If I talk about having “lyme disease,” then there’s the implication that I recently went for that hike and found the bull’s eye rash perhaps a month ago.

I feel silly talking about it as “lyme disease” when I’ve been treated for it for over 3 years and I don’t know when I first got it. I remember symptoms as early as 2 years prior to that.

By switching gears and using the “new word,” I am not going to lay down and let it take me out. I am simply admitting that I’m up against something bigger than I’ve wanted to admit. I’m going to keep on keeping on. I’m going to keep on trying to feel as good as possible.

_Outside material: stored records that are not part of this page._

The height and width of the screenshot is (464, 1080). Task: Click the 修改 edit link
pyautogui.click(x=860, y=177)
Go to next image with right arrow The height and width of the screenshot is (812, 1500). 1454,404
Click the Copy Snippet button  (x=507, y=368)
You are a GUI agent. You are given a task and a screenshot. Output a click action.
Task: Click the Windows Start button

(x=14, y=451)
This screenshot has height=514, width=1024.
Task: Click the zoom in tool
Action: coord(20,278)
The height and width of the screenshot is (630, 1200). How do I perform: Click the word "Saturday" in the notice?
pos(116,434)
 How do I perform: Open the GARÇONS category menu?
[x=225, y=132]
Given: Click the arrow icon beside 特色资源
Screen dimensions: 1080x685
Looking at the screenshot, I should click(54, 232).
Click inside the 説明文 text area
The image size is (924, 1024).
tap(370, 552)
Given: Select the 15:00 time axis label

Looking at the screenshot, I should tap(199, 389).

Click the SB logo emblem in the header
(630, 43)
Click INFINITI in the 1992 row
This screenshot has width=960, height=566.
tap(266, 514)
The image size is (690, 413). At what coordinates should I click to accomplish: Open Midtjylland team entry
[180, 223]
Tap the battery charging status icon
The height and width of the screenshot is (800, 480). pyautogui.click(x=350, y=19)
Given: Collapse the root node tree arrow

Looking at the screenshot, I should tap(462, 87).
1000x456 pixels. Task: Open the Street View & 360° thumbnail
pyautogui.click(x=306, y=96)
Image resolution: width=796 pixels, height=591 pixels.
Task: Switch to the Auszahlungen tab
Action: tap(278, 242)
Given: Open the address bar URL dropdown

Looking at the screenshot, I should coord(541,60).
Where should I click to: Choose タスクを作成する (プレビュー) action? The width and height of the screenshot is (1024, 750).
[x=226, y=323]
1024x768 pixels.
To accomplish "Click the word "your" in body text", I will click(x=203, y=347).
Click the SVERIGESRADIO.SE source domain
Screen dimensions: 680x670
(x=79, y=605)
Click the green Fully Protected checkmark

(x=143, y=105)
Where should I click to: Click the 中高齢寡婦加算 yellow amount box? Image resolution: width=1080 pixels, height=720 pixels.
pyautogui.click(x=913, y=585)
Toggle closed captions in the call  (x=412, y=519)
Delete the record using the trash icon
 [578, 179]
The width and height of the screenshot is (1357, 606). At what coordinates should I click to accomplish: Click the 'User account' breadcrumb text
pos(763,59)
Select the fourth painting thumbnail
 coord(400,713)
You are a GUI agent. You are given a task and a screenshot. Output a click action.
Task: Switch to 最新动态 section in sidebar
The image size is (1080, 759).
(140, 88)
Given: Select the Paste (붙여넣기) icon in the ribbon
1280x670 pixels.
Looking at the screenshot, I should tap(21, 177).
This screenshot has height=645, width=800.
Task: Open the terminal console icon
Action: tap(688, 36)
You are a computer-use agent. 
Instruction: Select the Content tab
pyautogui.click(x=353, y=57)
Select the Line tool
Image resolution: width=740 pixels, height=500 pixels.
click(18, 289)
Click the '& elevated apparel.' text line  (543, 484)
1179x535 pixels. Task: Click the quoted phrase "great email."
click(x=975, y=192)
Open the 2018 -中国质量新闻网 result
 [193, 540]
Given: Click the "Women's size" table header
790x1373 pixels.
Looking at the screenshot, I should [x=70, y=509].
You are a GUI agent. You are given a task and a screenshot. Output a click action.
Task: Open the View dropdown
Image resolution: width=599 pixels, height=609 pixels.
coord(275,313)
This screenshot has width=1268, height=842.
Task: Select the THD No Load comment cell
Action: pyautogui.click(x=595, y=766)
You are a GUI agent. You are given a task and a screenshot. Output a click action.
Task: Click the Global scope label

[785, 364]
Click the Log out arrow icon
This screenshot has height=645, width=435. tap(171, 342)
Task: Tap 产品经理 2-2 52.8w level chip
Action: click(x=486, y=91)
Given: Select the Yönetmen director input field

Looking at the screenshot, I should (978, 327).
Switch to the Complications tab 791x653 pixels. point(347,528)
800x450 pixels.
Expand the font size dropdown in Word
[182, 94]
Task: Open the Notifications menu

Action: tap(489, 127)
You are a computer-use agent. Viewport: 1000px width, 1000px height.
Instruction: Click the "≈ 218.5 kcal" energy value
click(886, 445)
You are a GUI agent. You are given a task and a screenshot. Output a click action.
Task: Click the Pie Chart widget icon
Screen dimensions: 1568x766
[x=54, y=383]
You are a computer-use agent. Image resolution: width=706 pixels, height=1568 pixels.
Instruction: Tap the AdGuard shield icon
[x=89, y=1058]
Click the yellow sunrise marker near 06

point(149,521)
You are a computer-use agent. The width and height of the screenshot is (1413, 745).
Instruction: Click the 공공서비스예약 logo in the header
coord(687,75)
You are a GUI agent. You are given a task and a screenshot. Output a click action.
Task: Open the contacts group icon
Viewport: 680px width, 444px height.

3 responses to “Chronic Lyme Disease ….

  1. Yep been there done that . I contracted Lyme in Manitoba Canada. Yes they said it was not here but it has been here for many more years than our physicians care to acknowledge. My disease started in 1985 I remember the bite the awful flue in the middle of summer that just kept coming. Then my life spiraled downward. My baby got it and is now 22 and pregnant am I scared you bet you I am. Baby is due in October and has a defective kidney. I lost my kidney in 1995. I have had many health issues but I want to die with my boot on and not in my bed if I can help it. It is like the walk from school which was a mile and a half, one foot in from of the other. Don’t look back go forward. All lymies need to get together on this and send IDSA a message of what part of being a physicians don’t you understand. How about a letter writing spree to the IDSA. Copy your local and federal Governments in the US and Canada. Tell our personal stories. contact me at lymemb@mymts.net.

    Manitobalymie

    • BloodyLymey says:

      Wow. It’s amazing just how far it can go. My first doctor resigned himself to my being “depressed” and nothing more. When I pressed him, telling him there’s pain and not just fatigue and a new complacency toward getting out of bed, he cited the commercial that says “depression hurts.” My next doctor wanted to give me ativan for the pain (an anxiety med). He didn’t come out and SAY it was in my head, but ….. I can get myself into a bad place if I start wondering “what if they had their shit together?” or “where would I be today if they were more agressive?”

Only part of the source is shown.